By incorporating robotics and artificial intelligence (AI) integration onto the warehouse floor, you’ll reduce human error and improve overall operations. The incredible benefits and exciting future of warehouse automation know no bounds.
Automated Warehouse Systems
An automated warehouse system or automated storage and retrieval system (AS/RS) is a GTP technology that uses vehicles, carousels and cranes to efficiently move inventory throughout the warehouse to warehouse storage locations.
One of the oldest automated warehouse technologies is conveyor systems. Simply put, conveyors move materials along assembly lines to different work stations such as sorting areas, packaging areas and shipping areas.
Voice Picking and Voice Tasking
This automated warehouse system requires employees known as pickers to use wireless headsets to communicate with taskers in order to coordinate picking tasks and movements. Voice picking infuses communication technology into a warehouse order picker’s routine.
This system utilizes barcodes and LED lights to help employees locate the necessary items to fulfill orders.
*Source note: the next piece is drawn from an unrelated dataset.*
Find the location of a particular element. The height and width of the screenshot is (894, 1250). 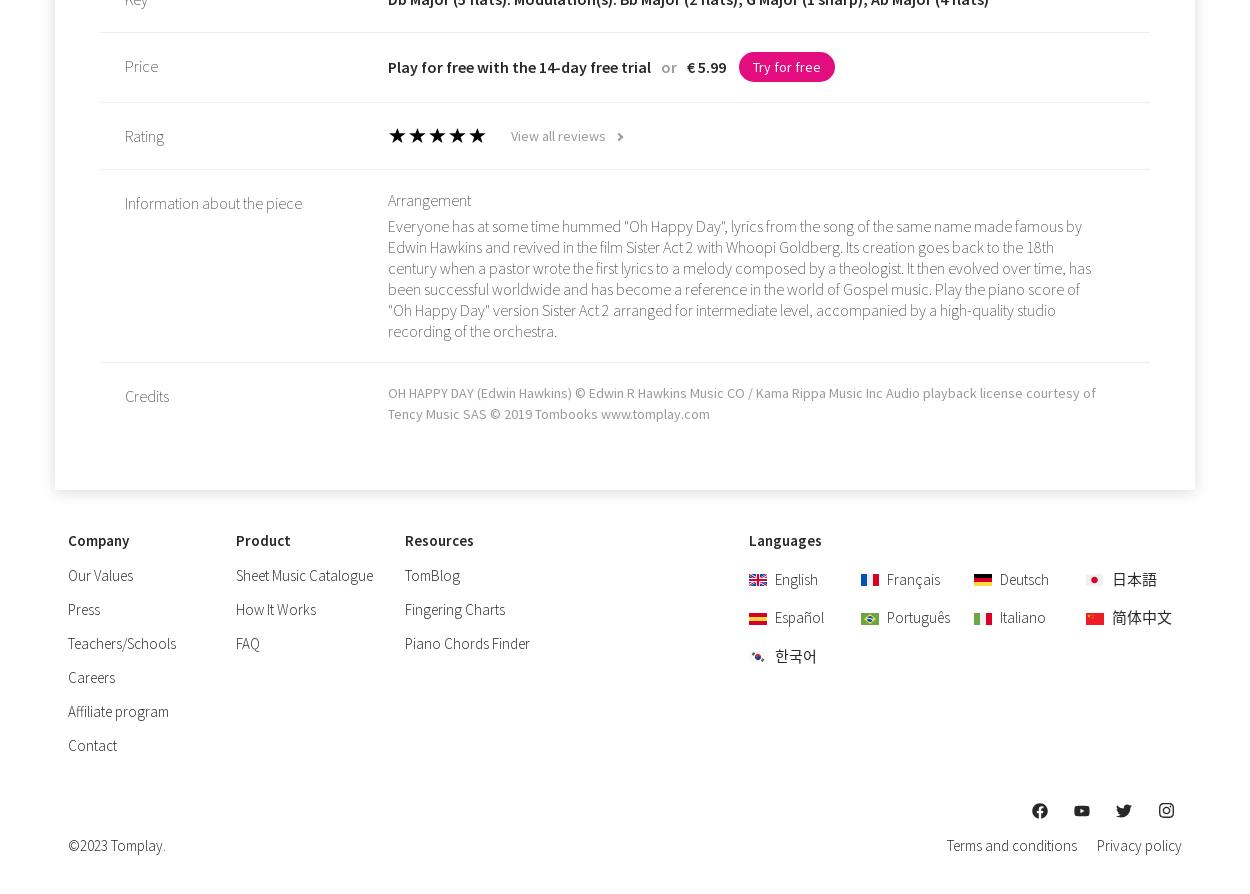

'Play for free with the 14-day free trial' is located at coordinates (520, 66).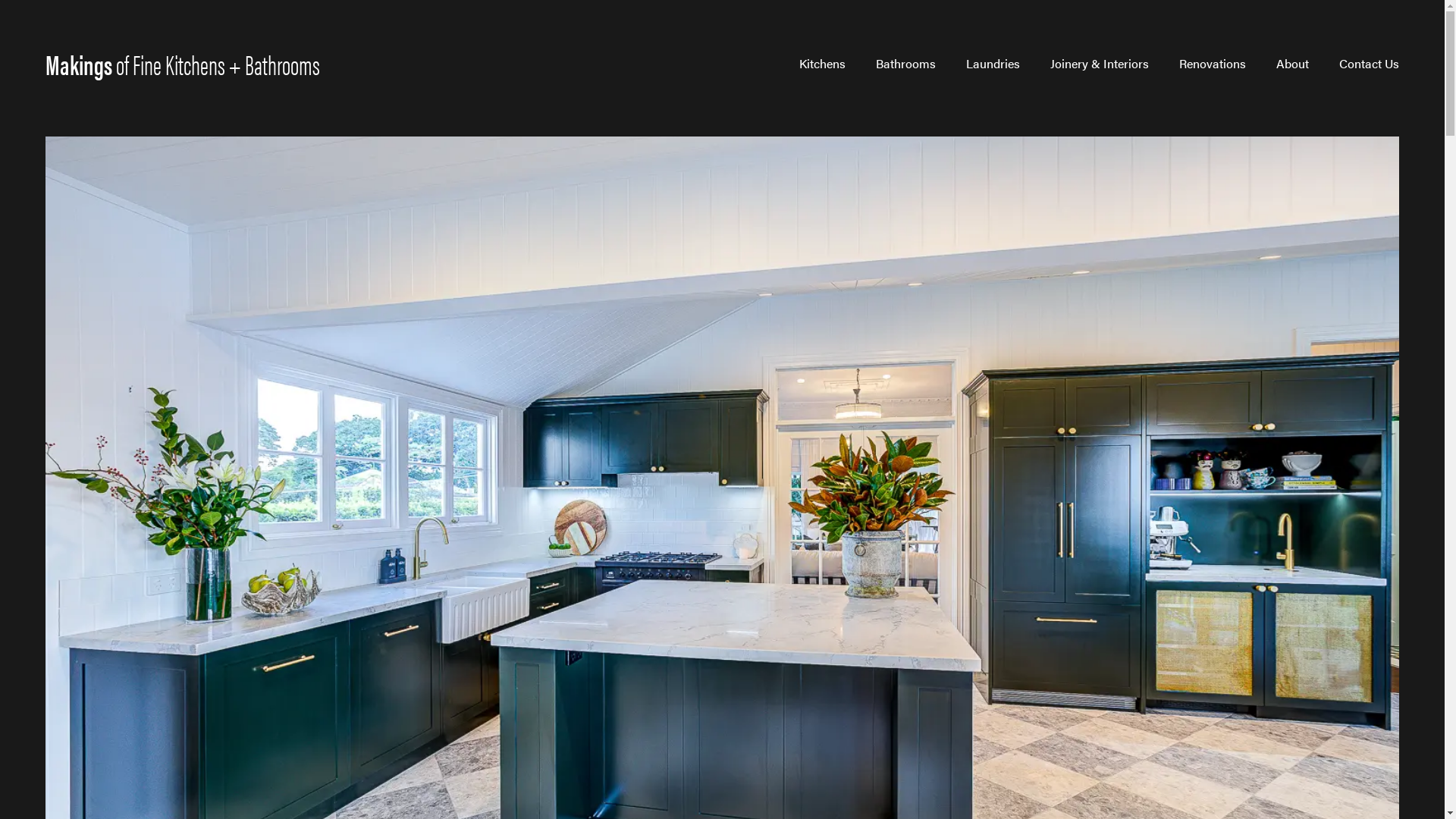 Image resolution: width=1456 pixels, height=819 pixels. I want to click on 'Makings of Fine Kitchens + Bathrooms', so click(182, 63).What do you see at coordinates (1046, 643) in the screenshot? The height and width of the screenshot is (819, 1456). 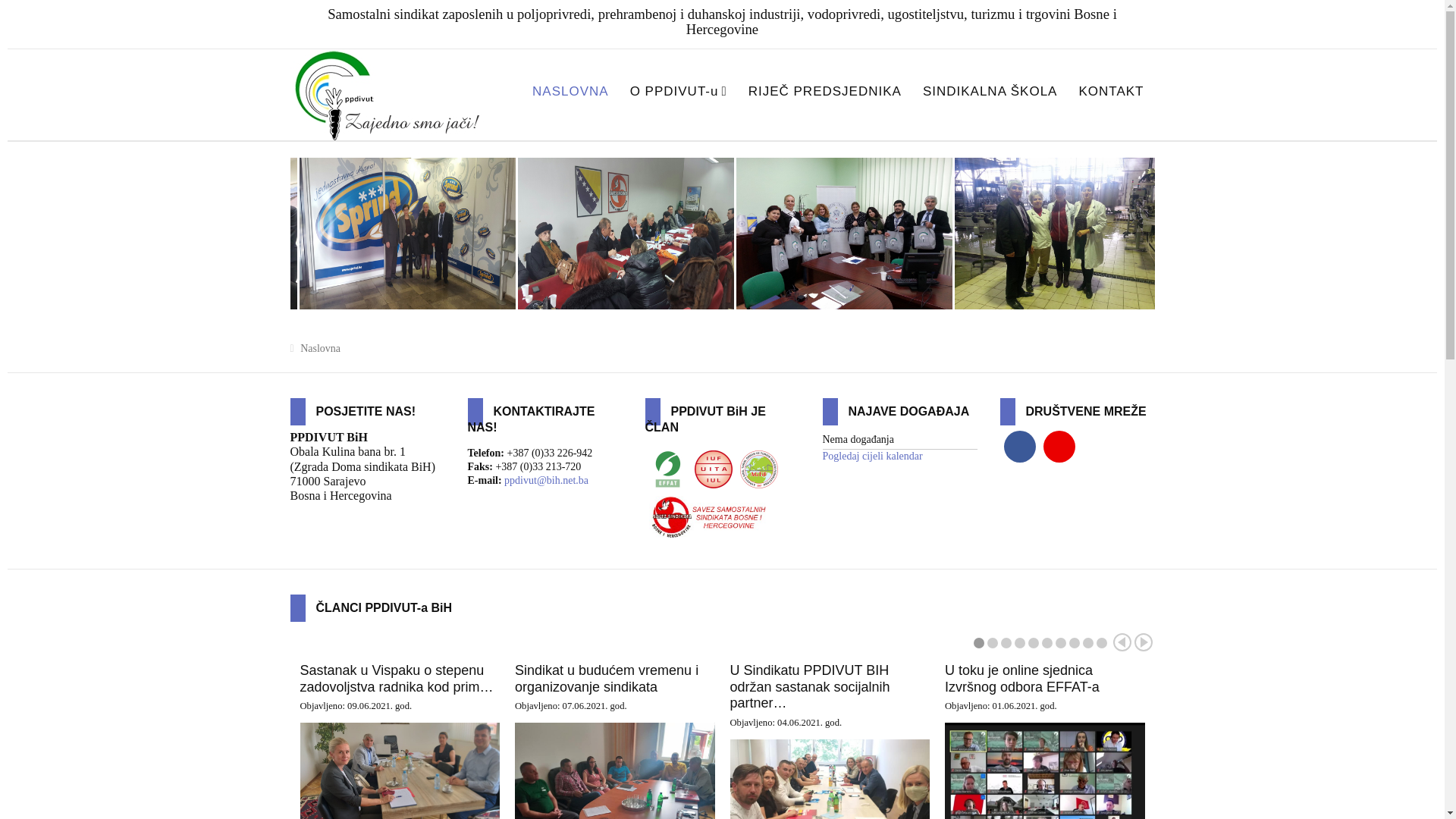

Pick-to-light systems lessen human exertion by decreasing walking time and increasing productivity by helping to locate items faster.
This automated warehouse system can access the correct locations and the proper bins using different technologies that identify and separate items, directing them to pick zones, packing stations or returns processing.
Typically drones are used for inventory management. They’re equipped with barcode scanners to make inventory counts and alert the staff when items need to be restocked or are stored in the wrong location.
Collaborative Mobile Robots
These robots work side by side with humans to improve productivity and picking accuracy while guiding workers through the picking process.
Automated distribution includes all systems in place to create increased efficiency within a warehouse related to distribution.
Mobile devices can be used to capture data from your warehouse receiving area quickly. Integrated software captures, processes and stores essential data that influences downstream and upstream automated workflows.
When dealing with returns, automated sorting systems in conjunction with equipment such as conveyors can automate the return process procedure. The system can sort products to return to stock shelves or put them away in storage areas.
Putaway is the process of moving products from receiving to storage. Physical and digital warehouse process automation makes putaway more accurate and efficient. The automation can also help facilitate cross-docking.
Picking, when done manually, is the most expensive warehouse activity by far. Did you know that warehouse travel time accounts for as much as 50 percent of all working hours? GTP systems and autonomous mobile robots markedly increase the efficiency and speed of moving inventory.
When you sort and consolidate warehouse inventory, it can be cumbersome, confusing and time-consuming. Fortunately, the automated sortation and AS/RS systems significantly improve quality control and inventory accuracy.
Automated inventory tracking triggers an automatic order request when an inventory item reaches a specific par level and flags it for approval. Automated replenishment helps prevent overstocking costs and inventory loss due to stealing or spoilage.
The environmental ramifications for using packaging materials can be compounded when done without precision. Automated packing and cartonization systems use precise algorithms to determine the best way to package material with minimum waste.
Automated shipping systems are comprehensively helpful with the use of printers, dimension sensors, scales, conveyors and software applications to choose available carriers. Additionally, the system estimates shipping rates and places labels onto packages for shipment.
What Are the Current Warehouse Automation Trends?
Here are the current automation trends that are beginning to surface in warehousing worldwide in an attempt to keep up with technological advances and growing demand.
Widespread Use of Robots
Robots cover their cost in about three to nine months; even small businesses with minimal budgets can invest in robots.
Mobile Robots AGV/AMR
Automated guided vehicles (AGVs) and autonomous mobile robots (AMRs) are scalable and do not need two variations to the existing floor plan or the infrastructure of the warehouse.
Useful for shipping, delivery and scanning barcodes and RFID tags efficiently, operating in hard-to-reach locations.
Cobots are specially designed to work with humans. Currently, cobots account for less than 5 percent of the robotics market, which is poised to rise to 30.2 percent in the coming years.